Cependant son sommeil était moins profond. Une heure de repos avait amplement réparé la fatigue du matin et rendu à ses membres appesantis leur élasticité primitive. Il commençait à se retourner, remuant les lèvres comme s’il parlait en songe, étendant un bras, une jambe ; bref, se livrant à tous ces petits mouvements qui présagent un réveil prochain. Un bruit de roues qui s’approchait de plus en plus retentissant vint brusquer le dénouement. David se leva en sursaut et redevint subitement maître de ses idées : c’était la diligence.

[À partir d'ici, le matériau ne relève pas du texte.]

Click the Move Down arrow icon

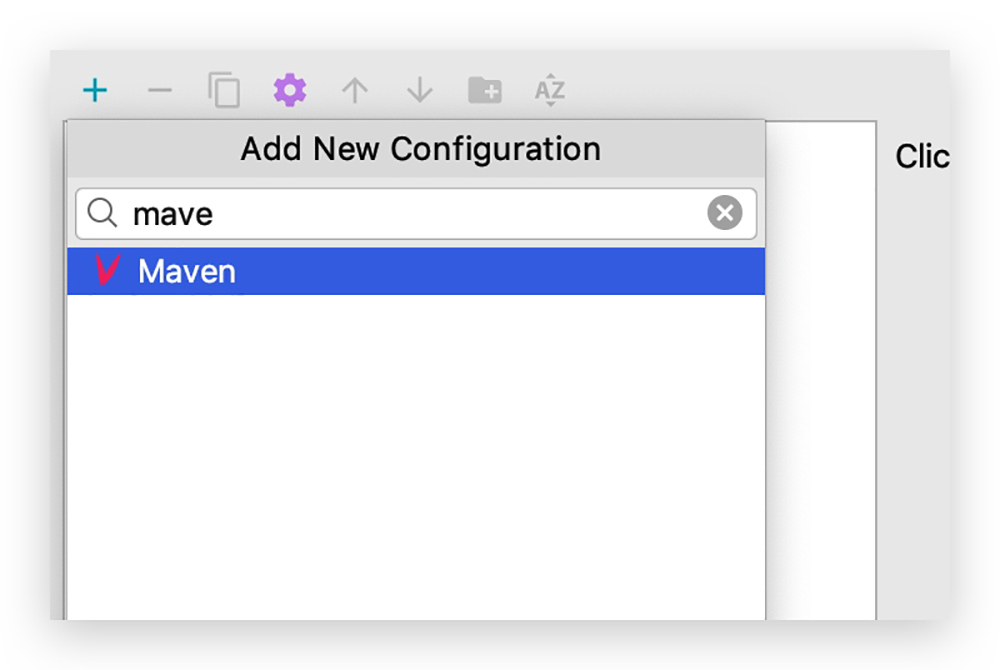pos(420,91)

— Hé ! conducteur !… cria-t-il, avez-vous encore une place ?

— Oui, sur l’impériale.

David escalada lestement la voiture, et se jucha sur la banquette. Le voilà donc roulant joyeusement vers Boston, sans jeter un regard à ce bosquet où, durant une heure, il avait été, sans s’en douter, le jouet du sort. Il ne savait pas que l’image de la fortune était venue se mirer dans l’onde limpide de la source ; il ne savait pas que le doux murmure des eaux s’était confondu avec les soupirs de l’amour ; il ignorait enfin que le spectre de la mort avait un instant menacé de les rougir de son sang ; et tout cela dans l’espace d’une heure !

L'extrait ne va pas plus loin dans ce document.